GRANITE PEAK PUBLICATIONS: Books accompanying travelers to the Park since 2002

Thinking about a public transportation option for Yellowstone

An online forum message posted earlier this month [July 2009] on the New West website led to an extended discussion of how public transportation around Yellowstone and the Tetons could be managed.

Michael Pearlman began it, citing the propane-powered buses that shuttle visitors in Zion National Park and writing in part, “The public could also adapt to using public transportation in the Greater Yellowstone area during peak season, if it was offered. I’m not talking about traditional diesel-spewing school buses. I envision both parks embracing alternative fuel sources and green technology. Perhaps plug-in electric vehicles could be used, or the Park Service could work with emerging technology companies to showcase clean options. . . .”

Pearlman proposes: “In Yellowstone, buses could leave from West Yellowstone and make a loop following the interior roads of the park, allowing people staying in West Yellowstone motels, Old Faithful Inn and Yellowstone Lake Lodge to get out of their cars and take a bus to Old Faithful and the Upper Falls.
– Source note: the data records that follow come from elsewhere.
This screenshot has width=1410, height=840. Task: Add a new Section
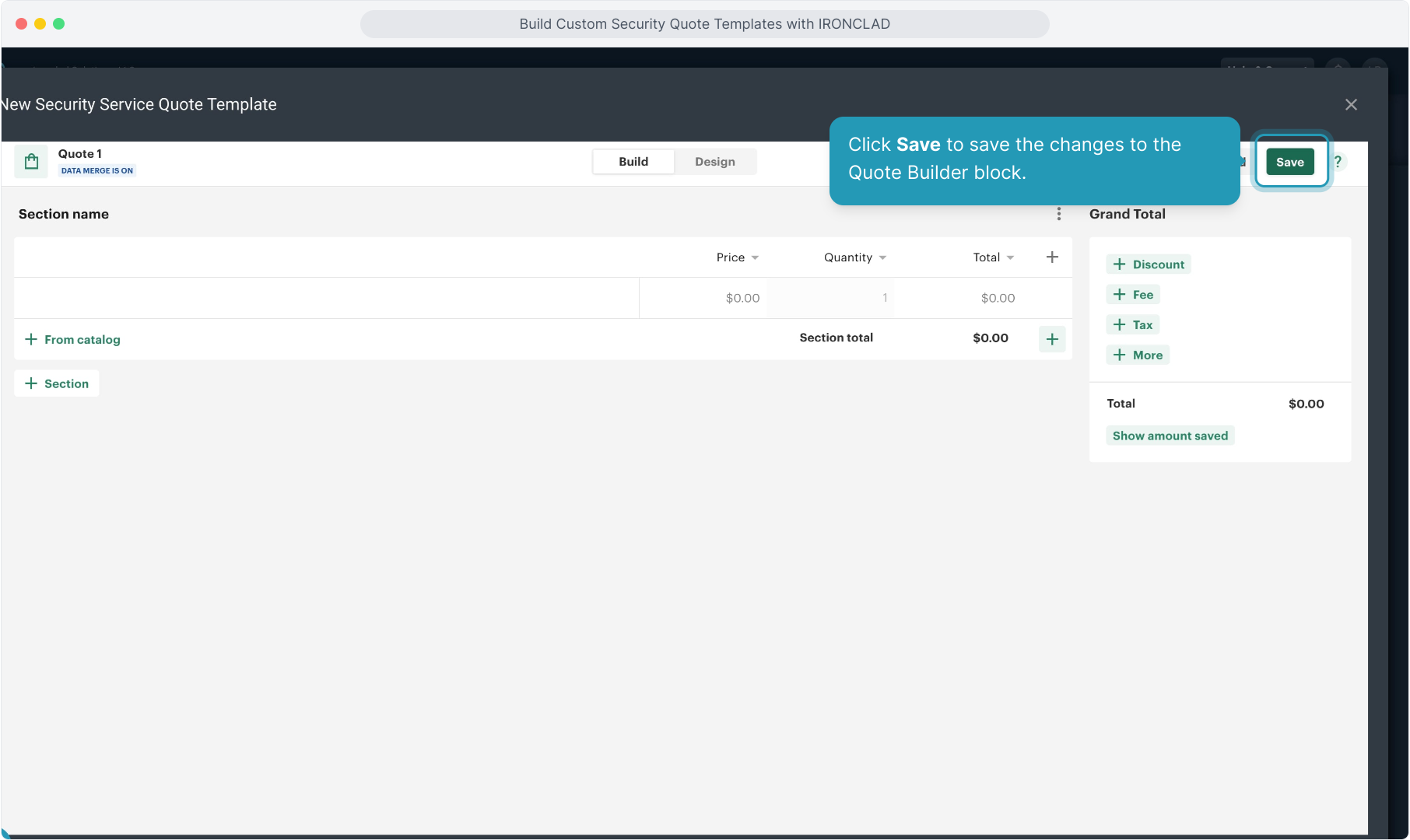point(57,383)
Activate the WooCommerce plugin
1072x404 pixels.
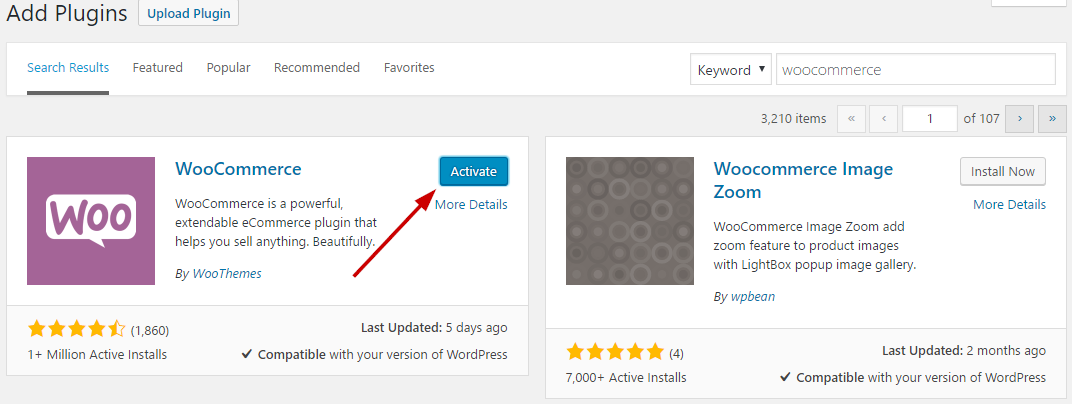click(473, 172)
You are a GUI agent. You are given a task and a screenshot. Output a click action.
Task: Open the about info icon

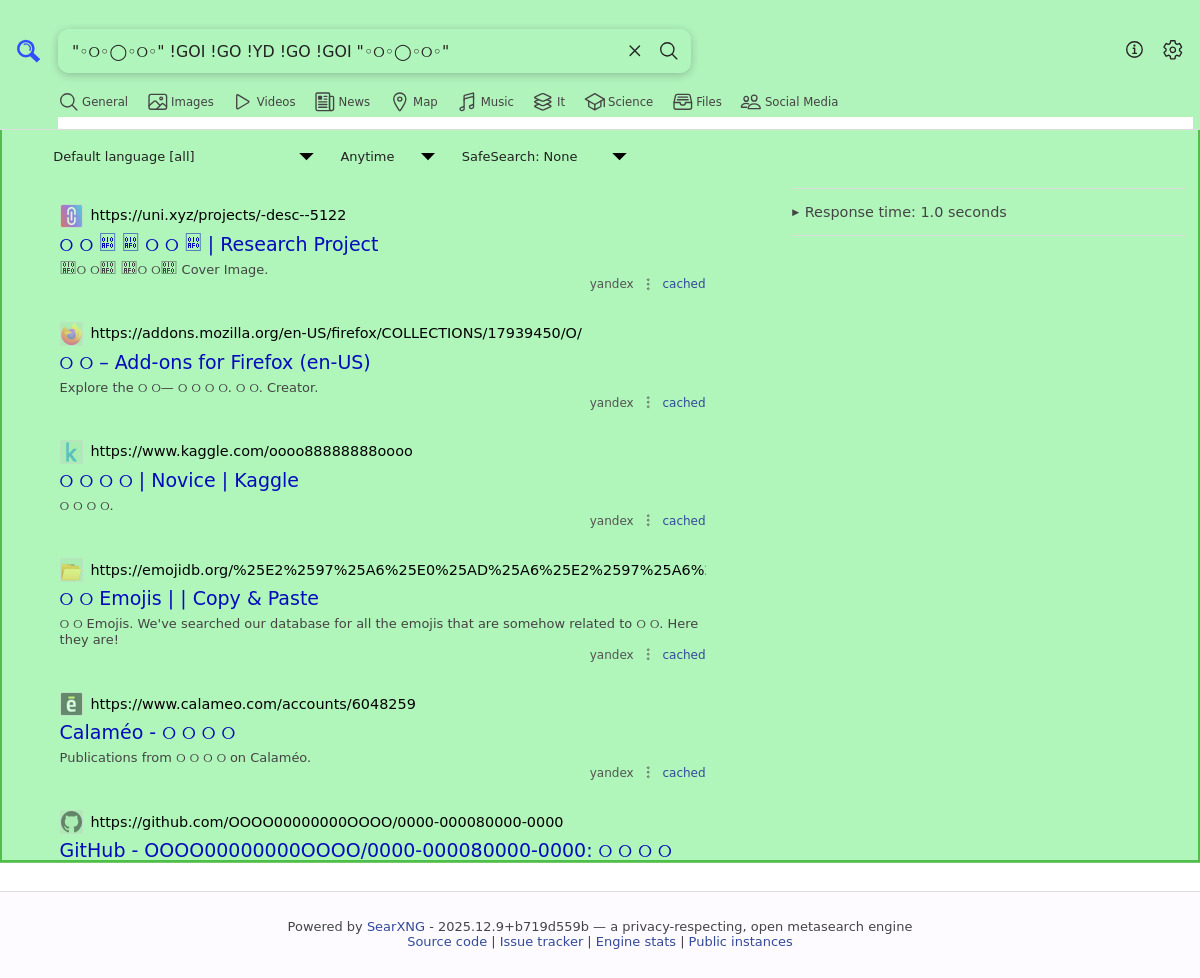click(1134, 50)
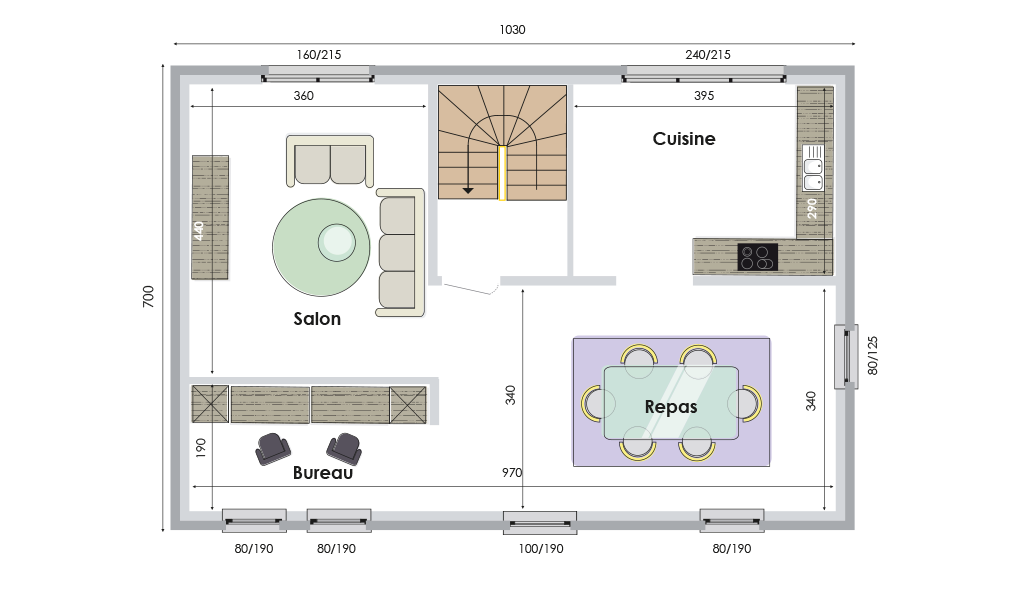Click the right armchair in Bureau
Image resolution: width=1024 pixels, height=600 pixels.
(x=344, y=448)
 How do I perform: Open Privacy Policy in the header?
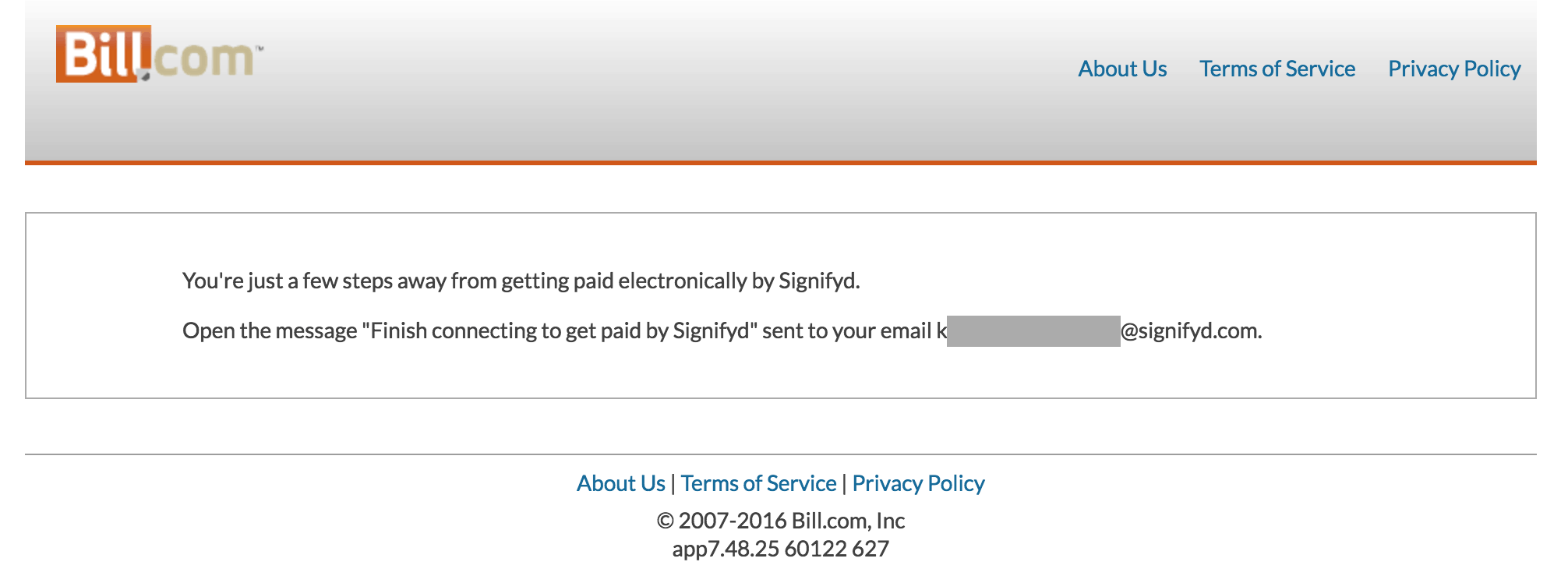point(1454,69)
In fact, I’d go further and completely ban private vehicles from Dunraven Pass, allowing only the bus service. You’d likely see a reduction in wildlife harassment within Yellowstone as well.

“Bus service in both parks could be operated by an outside concessionaire, but ideally, the cost of the bus ride would be included in park entrance fee. Even if there’s a small charge to passengers, there should be a strong incentive to use the service that should include access to areas where private vehicles are not allowed.”

I countered with the following post (slightly altered here):

I’m basically in agreement with Michael Pearlman’s plan for reducing the cars in Yellowstone and the Tetons, but something more is needed to create a plan that is both more effective and more palatable to tourists.
First, cars should not be banned (as some proposals suggest), since many people, especially locals, need to pass through or cannot easily use public transportation because of disabilities or because they are traveling with small children.
Second, what is needed is a really efficient shuttle service between Old Faithful and Norris Junction—or to cover the one hundred miles all the way north to Mammoth Hot Springs. This should be free or very inexpensive, perhaps financed with incentives to those who use it, such as asking families entering the park to pay ten dollars more for their park-entrance fee, for which they would receive a voucher good for shuttle travel. The schedule should provide a shuttle every twenty minutes in each direction, allowing people to get on and off at the thermal attractions all along the way.
As someone else pointed out, leaving cars in gateway communities would pose a burden to those towns, but some of that may be necessary, perhaps in paid parking lots or garages, part of whose profits could go toward support of the shuttle system. Other cars could be left in the existing in-park parking lots for people staying inside the park.

One knowledgeable person asked how many buses (or shuttles) it would take to run such a system. In doing a rough calculation, in which shuttles run every 20 minutes from 9:00 to 6:00 and take 3 hours for each run, I came up with about 20 vehicles (and perhaps twice as many drivers) needed to provide the service on the west side of the park.

Here’s the good news, according to Tim Young, who supplied this: “The future is closer than you think – an innovative Regional Transit option is underway, and it won’t cut into those that still choose (or must) drive.
“A Regional Transportation Co-Op has received $535,000 in funding from the Idaho Transportation Dept. via Stimulus ARRA funds. Led by the Yellowstone Business Council, with partners around the Greater Yellowstone, leaders will be gathering in West Yellowstone this week to map out the next steps.
“Look at the YBP website for more details – and get on board!”

I hope the park service, which has been tossing this subject around for years, will come up with a plan suited to the special needs of this very large area. It should eventually include visitors to the Tetons and should be appropriate to twenty-first century standards of green efficiency.

I’m about to leave for my favorite park, where, among many other things I”ll be doing, I’ll be celebrating the fact that this is the seventieth summer since I first lived in Yellowstone by spending July 25 and 26 (11:00 to 6:00) in the lobby of Old Faithful Inn, where I’ll be signing copies of Yellowstone Treasures for anyone who happens by.